Slashing Part-To-Part Programming Time On The Shop Floor

How do you improve productivity with the excessive amount of time and effort it takes to program parts before they can be run on the shop floor? As parts have become more complex over the years and demands for accuracy have become more stringent, the challenge has become even greater. Shop owners are faced with the dilemma of being even more productive, while still spending hours programming machinery before cutting their first parts. Now there is an option for shop owners that enables them to go from part to part on the shop floor without involving off-line programmers.

Article From: 4/15/1999 Modern Machine Shop

How do you improve productivity with the excessive amount of time and effort it takes to program parts before they can be run on the shop floor? As parts have become more complex over the years and demands for accuracy have become more stringent, the challenge has become even greater. Shop owners are faced with the dilemma of being even more productive, while still spending hours programming machinery before cutting their first parts.

Now there is an option for shop owners that enables them to go from part to part on the shop floor without involving off-line programmers. In a fraction of the time it takes to generate G-code and do trigonometric calculations, a DXF file translator, available on Hurco's Ultimax CNC, enables much of the program optimizing traditionally done off-line to be efficiently performed at the machine.

In creating the CNC, Hurco recognized the complicated challenges of part programming and set about making a system that would put more control back into the hands of machinists on the shop floor. Being close at hand allows them to easily adapt to changes as they take place in real time. The control's unique dual screen allows machinists to program parts with text on one screen and graphics on the other. It eliminates the need to toggle between two screens, possibly losing track of valuable data.
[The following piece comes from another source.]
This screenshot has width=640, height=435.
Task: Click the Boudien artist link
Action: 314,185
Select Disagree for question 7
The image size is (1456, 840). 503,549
Conversational programming has changed shopfloor programming. In the past when part information came in—say, on a blueprint—it went to a programmer who worked with a CAM system. The programmer then worked out the G-code and brought everything for the machinist to be entered at the machine tool control. This entire process, even for a simple part, could take ninety minutes or two hours or even longer. Both the programmer and the machinist had to know computer programming, and both had to be able to perform fairly sophisticated trigonometric calculations to create the appropriate arcs and lines for the tool path.

The result of conversational programming is a dramatic productivity increase. The system was devised as a simple, fill-in-the-blanks format. Machinists can simply take dimensions and part information directly from the blueprint, enter it at the control, and the job is ready to go. Even complex trigonometric calculations are performed automatically.

Not only does the machinist not spend weeks learning computer programming, conversational programming also eliminates the need for back room data manipulation. Conversational programming makes it possible to go from print to part in a matter of 10 or 15 minutes, with a single machinist, on the shop floor.

Today, however, many shops receive part information electronically, either on floppy disk or over the Internet. Without a blueprint to read, the same problem potentially arises: the CAD file has to be taken to a CAM system, where it's prepared for the machinist. That's where the DXF file translation comes in to play. DXF is essentially an electronic blueprint. It's a file format generated by AutoCAD and other CAD systems.

With the Ultimax DXF option, these files can be loaded directly into the CNC from a disk or hard drive. Once the DXF file is loaded into the system, the CAD data is converted directly to conversational programming data blocks. Now the machinist has to enter virtually no data at all, it's all entered automatically.

Complex geometry such as contours, that used to require hours of manual programming time, can be done in a couple of minutes. The machinist can point and click on the first element of each contour, and it's "auto-chained" into the program. Similarly, the machinist can point and click each part feature—holes, frames, circles, and more—to create program data blocks, again, without manually entering reams of data. Then all that's left is to enter tool data and surface speed. In all, programming a complex part with this option takes four or five minutes.

With this system, the machinist is in control of his or her own productivity on the shop floor. The machinist has the autonomy to choose the right tooling, choose the zero point, and make other machining decisions, in real time, without having to hassle with programming and calculations.

The machinist can also program the next part at the control while the first part is running. Essentially, even minutes of unproductive programming time are reduced to no time at all. The demands for productivity on the shop floor are greater today than they ever have been. By giving the machinist tools such as conversational programming and DXF compatibility, a shop owner is in a better position to respond to such challenges as just-in-time production and delivery. That is the true bottom line: putting productivity tools in the hands of machinists is ultimately the way to a more profitable higher quality operation.